I've refurbished probably 25 or so 73-79 clusters in the past couple of years. Testing each & every part each step of the way is what it takes to make these clusters work. Taking shortcuts always ends up costing a lot more time.
The speedo might be an issue. Some 100 MPH had the high beam light at the top of the speedo, like the 85 MPH. Other 100 MPH speedos had no high beam light at the top. If your 100 MPH speedo has the light at the top, it will work for you.
Trying to understand what you have.... Is this a new PC & plastic backer, with used gauges?? Or are the gauges new as well??
I doubt your PC is the problem, unless it is used & the contact points are corroded. Clean 'em all just to be sure.
Your best bet is to test everything in the "new" cluster. Test each & every bulb, then put the bulb in the socket & test it again. Clean the contacts on the sockets as I mentioned in my other reply. I use a battery charger & test leads with alligator clips, hooked to the contacts. When you have verified they work, then install them in the cluster. the gauges can be tested in the cluster. Use a 1.5V battery, & your test leads. connect a lead to each post on the gauge, the other ends to the battery. Watch the gauge, it should slowly rise to about 1/4 scale. If not, reverse polarity & try again. If the gauge doesn't rise, it is bad. The Alt gauge needs to be tested with an almost dead 1.5V battery. Even that low voltage will peg the gauge, reverse polarity & the gauge should swing the other way. Since you said your oil gauge worked, your IVR is good. If you feel ambitious, you can trace the bulb circuits to the plug socket on the PC & power them up thru the PC to test that way. I have a few different plugs cut off of the harness I use for this, it makes it easy. Once everything is tested, & confirmed good you can try the cluster in the truck.

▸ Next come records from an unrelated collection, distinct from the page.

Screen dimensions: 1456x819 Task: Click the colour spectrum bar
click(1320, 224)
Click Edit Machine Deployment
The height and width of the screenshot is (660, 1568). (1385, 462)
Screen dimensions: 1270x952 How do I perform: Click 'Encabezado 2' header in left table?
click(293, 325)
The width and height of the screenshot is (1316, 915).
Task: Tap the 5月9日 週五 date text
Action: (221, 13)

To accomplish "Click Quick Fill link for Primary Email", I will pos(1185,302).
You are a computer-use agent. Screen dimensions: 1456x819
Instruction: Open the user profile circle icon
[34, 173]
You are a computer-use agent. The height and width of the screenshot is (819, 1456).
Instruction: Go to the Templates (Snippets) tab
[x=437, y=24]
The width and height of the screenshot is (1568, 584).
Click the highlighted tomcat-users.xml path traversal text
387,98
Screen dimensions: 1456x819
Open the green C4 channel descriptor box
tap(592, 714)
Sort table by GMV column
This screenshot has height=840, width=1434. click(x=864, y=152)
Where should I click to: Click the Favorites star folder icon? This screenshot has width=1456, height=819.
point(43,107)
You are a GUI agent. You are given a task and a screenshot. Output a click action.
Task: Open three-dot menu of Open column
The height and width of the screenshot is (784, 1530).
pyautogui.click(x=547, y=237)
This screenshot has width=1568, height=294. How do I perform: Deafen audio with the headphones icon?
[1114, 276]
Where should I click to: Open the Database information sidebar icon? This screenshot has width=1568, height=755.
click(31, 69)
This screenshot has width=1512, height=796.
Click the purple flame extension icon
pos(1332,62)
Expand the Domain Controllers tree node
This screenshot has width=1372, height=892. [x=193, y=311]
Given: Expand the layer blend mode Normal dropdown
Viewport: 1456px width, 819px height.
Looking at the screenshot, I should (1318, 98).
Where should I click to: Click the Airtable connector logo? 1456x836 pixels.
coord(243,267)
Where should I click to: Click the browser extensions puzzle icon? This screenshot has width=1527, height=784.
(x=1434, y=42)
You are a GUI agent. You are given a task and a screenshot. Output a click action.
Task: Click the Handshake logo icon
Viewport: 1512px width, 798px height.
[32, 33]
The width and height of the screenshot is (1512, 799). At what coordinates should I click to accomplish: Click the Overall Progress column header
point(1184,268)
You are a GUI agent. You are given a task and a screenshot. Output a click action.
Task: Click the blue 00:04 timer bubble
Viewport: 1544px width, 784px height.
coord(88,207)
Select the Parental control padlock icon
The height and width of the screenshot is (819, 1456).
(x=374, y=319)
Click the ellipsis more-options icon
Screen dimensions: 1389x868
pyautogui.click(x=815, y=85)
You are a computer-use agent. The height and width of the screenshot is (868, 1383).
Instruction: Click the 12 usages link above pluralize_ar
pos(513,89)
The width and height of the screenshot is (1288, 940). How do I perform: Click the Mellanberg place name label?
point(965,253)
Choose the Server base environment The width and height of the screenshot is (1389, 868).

I've refurbished probably 25 or so 73-79 clusters in the past couple of years. Testing each & every part each step of the way is what it takes to make these clusters work. Taking shortcuts always ends up costing a lot more time.
It was a takeout that was supposed to be good, but we all know how that works sometimes!!! I will do what you suggested and clean/test everything before trying to install. If I run into issues, would it be wise to swap PCB,s and keep the newer gauges and backing plate? What tricks do I need to know as far as taking the old one apart? I looked at the IVR, does that just snap off? I know I can MAKE it snap off, but I want to be able to use it again!!!
Thanks for all of the help...it is VERY MUCH APPRECIATED!!!!!